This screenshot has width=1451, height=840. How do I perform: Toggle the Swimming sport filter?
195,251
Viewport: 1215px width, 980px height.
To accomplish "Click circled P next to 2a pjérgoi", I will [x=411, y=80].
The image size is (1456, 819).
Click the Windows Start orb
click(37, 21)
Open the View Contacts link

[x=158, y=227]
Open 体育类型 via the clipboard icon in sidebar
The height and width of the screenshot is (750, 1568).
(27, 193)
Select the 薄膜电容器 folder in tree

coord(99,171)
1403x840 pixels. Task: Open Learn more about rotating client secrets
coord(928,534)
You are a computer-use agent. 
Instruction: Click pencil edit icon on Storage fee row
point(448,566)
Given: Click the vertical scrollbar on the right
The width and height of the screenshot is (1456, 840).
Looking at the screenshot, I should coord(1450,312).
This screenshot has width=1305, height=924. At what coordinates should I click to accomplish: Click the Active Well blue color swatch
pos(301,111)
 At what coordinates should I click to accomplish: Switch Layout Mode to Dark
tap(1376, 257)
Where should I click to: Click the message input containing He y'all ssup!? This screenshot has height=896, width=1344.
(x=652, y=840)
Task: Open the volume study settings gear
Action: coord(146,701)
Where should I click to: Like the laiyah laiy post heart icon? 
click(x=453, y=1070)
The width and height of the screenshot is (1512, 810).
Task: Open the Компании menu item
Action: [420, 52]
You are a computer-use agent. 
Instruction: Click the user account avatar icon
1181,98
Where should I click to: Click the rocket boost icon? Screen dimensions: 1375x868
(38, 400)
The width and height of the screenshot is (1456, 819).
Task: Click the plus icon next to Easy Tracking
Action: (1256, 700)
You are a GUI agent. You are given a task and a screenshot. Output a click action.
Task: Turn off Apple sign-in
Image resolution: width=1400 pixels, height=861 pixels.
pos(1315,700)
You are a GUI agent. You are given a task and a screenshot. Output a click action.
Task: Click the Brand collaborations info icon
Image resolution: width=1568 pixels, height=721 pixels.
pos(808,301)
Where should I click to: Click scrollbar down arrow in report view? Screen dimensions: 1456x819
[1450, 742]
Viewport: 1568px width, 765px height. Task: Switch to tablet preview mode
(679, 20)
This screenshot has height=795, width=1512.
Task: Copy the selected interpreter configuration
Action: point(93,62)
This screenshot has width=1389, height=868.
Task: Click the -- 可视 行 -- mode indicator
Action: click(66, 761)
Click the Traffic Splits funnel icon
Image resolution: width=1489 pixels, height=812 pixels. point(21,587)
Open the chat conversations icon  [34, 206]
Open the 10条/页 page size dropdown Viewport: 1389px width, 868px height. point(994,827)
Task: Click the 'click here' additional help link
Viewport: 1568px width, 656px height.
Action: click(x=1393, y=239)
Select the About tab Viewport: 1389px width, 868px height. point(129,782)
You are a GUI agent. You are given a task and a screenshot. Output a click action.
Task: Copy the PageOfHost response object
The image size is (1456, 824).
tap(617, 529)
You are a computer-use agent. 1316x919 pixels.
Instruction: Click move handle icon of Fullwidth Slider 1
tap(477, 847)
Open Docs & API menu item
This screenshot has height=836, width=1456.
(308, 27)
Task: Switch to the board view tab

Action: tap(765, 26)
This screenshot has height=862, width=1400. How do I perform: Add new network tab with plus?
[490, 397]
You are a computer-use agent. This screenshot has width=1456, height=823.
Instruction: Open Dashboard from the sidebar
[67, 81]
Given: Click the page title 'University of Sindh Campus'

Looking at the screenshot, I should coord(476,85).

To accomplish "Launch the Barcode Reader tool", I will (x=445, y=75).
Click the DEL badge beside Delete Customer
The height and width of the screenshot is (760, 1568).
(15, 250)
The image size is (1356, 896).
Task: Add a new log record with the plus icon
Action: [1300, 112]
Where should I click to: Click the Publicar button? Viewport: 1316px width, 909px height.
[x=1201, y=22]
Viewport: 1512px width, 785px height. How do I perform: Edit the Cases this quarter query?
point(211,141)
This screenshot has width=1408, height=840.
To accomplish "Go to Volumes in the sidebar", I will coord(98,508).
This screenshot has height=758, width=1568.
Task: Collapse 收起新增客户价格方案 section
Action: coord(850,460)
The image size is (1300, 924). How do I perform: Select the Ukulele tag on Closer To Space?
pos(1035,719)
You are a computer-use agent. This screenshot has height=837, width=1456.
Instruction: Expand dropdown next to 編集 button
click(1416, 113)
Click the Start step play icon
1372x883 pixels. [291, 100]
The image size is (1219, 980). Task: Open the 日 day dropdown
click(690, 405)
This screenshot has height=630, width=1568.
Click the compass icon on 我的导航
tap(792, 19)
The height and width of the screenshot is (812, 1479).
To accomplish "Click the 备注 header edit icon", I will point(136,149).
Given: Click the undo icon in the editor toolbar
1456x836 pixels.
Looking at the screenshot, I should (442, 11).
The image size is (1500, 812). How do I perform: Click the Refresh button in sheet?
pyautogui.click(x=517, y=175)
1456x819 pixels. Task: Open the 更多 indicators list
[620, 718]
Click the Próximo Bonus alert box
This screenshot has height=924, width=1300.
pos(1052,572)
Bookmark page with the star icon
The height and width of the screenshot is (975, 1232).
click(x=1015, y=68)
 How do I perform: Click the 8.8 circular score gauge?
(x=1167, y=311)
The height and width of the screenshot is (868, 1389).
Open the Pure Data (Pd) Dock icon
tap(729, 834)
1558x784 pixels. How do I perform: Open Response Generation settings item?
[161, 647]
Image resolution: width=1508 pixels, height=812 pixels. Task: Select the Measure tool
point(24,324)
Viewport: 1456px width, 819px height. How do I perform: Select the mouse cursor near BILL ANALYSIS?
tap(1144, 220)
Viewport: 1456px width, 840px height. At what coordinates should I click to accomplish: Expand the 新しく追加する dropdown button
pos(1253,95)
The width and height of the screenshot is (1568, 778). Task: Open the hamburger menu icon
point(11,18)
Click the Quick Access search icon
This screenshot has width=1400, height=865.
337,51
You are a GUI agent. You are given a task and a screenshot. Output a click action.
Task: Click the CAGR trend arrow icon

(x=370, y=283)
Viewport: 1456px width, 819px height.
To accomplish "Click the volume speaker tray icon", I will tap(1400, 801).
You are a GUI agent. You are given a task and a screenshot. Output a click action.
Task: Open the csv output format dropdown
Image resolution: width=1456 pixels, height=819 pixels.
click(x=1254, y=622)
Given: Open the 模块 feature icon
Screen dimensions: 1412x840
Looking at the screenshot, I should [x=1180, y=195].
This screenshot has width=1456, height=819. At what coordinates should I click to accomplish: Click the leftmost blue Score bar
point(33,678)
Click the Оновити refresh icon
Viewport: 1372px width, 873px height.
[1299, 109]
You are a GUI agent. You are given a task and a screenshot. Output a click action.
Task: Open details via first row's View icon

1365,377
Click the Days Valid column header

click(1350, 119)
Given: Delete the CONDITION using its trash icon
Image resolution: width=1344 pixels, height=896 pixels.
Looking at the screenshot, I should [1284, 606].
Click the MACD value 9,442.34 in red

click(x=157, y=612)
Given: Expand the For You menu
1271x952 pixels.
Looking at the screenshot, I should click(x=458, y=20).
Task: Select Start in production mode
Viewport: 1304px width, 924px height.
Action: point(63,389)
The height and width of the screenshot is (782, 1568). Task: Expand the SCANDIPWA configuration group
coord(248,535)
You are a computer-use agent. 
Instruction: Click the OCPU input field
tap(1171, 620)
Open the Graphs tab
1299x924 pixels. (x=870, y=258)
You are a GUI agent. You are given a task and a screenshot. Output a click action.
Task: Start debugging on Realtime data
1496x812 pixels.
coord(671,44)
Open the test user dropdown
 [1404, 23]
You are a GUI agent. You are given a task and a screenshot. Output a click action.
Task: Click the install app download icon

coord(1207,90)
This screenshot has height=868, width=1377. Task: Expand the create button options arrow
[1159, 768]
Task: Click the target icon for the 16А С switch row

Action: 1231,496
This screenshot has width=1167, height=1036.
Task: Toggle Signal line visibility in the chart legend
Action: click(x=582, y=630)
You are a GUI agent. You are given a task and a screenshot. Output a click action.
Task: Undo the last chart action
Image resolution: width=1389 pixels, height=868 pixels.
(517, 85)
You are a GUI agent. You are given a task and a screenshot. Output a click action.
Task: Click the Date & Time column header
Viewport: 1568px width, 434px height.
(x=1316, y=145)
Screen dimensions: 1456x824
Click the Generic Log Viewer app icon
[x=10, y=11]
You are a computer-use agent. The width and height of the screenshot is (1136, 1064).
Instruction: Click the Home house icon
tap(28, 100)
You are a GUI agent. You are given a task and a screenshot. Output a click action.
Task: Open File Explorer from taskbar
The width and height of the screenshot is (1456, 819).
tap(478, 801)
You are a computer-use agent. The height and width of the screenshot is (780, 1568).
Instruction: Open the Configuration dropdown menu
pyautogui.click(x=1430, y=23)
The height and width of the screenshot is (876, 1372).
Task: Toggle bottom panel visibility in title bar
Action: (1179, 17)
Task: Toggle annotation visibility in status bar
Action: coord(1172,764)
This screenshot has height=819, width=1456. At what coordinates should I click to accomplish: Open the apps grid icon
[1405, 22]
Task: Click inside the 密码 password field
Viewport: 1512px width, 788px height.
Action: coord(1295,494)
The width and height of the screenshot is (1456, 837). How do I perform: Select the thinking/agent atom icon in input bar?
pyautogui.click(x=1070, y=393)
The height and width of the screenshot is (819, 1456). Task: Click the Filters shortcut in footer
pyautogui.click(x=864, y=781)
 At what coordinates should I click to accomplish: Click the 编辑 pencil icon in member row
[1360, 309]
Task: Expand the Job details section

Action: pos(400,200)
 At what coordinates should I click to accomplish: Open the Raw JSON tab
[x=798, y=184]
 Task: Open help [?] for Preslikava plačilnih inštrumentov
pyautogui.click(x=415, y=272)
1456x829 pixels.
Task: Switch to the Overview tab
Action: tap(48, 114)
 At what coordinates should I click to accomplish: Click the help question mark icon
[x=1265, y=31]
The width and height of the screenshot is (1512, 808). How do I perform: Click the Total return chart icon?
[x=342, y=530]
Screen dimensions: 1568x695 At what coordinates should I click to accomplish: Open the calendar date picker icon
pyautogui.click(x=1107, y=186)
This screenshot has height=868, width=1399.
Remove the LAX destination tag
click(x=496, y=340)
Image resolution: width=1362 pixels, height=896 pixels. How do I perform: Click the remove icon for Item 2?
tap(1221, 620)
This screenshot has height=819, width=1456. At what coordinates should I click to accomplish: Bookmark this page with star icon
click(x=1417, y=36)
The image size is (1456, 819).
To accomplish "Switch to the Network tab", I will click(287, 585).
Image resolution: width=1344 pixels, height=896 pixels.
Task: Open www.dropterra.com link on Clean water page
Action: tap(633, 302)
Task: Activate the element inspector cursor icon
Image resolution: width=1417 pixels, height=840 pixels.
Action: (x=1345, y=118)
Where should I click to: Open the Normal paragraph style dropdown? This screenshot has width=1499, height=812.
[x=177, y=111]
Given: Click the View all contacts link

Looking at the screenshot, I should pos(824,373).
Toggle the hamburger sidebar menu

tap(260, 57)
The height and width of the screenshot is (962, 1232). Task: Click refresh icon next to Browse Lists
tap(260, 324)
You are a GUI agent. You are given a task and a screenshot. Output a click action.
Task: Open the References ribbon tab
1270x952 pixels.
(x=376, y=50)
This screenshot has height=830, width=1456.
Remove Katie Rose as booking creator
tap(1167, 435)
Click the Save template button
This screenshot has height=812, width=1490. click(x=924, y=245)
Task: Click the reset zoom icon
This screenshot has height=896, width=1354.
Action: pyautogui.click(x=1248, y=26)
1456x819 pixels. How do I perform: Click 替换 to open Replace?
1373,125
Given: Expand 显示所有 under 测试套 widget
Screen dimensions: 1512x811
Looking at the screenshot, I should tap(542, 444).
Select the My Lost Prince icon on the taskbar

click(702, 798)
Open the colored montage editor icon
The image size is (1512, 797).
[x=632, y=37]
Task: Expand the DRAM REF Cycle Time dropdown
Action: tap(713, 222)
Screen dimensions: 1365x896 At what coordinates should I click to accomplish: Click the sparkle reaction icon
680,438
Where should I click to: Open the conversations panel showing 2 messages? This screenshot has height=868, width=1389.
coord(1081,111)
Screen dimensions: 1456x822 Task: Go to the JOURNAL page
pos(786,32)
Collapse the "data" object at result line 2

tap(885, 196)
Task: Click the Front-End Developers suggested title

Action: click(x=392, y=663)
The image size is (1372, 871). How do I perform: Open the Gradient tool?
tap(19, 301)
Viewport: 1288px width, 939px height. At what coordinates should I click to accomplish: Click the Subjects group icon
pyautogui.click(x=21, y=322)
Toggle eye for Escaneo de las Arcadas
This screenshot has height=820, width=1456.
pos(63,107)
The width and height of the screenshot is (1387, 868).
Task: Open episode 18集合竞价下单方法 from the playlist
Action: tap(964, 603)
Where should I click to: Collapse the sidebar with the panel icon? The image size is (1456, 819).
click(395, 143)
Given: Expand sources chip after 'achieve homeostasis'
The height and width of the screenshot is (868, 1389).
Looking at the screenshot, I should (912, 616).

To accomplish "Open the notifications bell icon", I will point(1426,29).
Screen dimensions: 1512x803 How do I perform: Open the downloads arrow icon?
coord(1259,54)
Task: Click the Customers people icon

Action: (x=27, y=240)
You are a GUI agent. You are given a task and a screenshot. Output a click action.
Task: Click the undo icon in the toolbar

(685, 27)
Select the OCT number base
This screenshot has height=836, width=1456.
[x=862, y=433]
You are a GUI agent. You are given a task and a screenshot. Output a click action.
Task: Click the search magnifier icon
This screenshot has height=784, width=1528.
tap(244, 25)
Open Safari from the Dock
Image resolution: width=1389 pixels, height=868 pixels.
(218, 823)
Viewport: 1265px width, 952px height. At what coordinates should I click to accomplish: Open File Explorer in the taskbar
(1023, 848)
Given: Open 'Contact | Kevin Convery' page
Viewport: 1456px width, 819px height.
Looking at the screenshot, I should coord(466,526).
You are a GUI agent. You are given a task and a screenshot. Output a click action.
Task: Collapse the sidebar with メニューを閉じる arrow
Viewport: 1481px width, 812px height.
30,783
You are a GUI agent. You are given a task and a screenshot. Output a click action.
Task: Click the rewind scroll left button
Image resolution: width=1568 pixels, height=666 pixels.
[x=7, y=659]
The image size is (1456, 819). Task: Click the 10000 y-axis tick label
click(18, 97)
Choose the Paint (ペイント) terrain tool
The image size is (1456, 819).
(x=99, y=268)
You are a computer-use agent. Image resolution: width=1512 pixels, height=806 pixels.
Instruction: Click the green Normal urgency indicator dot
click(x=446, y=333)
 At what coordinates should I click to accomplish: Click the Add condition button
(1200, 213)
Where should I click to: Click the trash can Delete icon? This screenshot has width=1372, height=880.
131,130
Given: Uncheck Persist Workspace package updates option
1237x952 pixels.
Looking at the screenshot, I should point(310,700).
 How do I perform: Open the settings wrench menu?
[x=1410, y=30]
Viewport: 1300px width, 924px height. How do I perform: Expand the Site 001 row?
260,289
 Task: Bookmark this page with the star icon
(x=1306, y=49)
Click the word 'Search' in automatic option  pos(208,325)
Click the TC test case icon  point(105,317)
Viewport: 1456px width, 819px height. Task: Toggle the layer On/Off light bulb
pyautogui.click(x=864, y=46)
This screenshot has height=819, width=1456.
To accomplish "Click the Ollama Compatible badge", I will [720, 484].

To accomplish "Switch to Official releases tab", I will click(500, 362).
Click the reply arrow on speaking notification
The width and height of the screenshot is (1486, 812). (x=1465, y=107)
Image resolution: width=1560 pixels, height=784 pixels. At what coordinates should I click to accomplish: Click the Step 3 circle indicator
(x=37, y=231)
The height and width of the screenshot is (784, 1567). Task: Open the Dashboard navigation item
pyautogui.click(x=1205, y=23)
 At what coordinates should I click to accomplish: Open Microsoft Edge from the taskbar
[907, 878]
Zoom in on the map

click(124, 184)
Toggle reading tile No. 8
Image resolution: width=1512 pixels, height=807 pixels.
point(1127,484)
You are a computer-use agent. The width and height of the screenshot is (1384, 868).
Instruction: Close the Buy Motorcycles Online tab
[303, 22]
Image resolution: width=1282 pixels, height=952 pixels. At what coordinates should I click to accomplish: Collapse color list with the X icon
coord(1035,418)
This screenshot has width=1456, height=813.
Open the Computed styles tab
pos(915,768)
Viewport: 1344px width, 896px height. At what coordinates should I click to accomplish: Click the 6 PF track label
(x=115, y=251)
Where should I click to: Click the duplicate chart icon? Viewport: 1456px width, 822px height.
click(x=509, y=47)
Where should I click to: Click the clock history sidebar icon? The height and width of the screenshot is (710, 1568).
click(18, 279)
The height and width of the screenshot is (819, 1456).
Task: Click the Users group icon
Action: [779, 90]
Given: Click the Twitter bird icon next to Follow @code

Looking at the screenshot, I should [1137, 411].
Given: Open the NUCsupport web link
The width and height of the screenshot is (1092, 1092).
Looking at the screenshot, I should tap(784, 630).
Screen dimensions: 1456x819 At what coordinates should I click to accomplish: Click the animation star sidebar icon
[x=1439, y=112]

+===+

Exercise:
Everything from the line with "Viewport: 1265px width, 952px" through the line with "Task: Collapse the" in the listing above must be retyped exactly, with nothing added.

Answer for the task:
Viewport: 1265px width, 952px height. At what coordinates should I click to accomplish: Open File Explorer in the taskbar
(1023, 848)
Given: Open 'Contact | Kevin Convery' page
Viewport: 1456px width, 819px height.
Looking at the screenshot, I should coord(466,526).
You are a GUI agent. You are given a task and a screenshot. Output a click action.
Task: Collapse the sidebar with メニューを閉じる arrow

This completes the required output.